::: MATERIAL PROVIDED :::

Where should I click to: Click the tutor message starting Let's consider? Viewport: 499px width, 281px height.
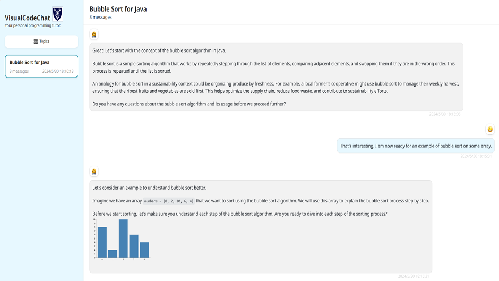tap(261, 226)
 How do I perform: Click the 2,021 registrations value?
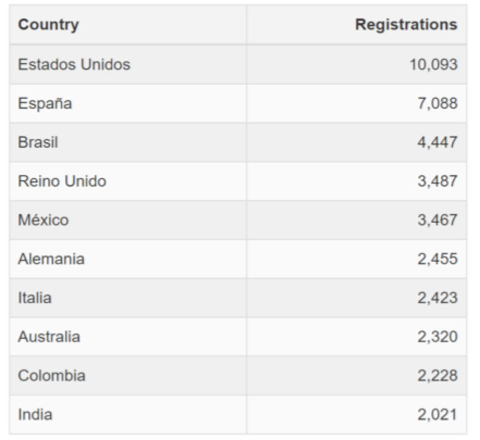438,414
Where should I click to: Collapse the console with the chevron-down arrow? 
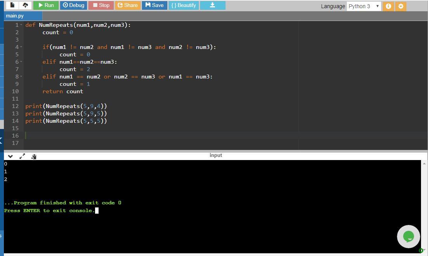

:::

◆ **YOUR INSTRUCTIONS**:
Give the data again exactly. Keep the images out.

◆ **RESPONSE TO THIS EXERCISE**:
Where should I click to: Click the tutor message starting Let's consider? Viewport: 499px width, 281px height.
tap(261, 226)
 How do I perform: Click the 2,021 registrations value?
438,414
Where should I click to: Collapse the console with the chevron-down arrow? 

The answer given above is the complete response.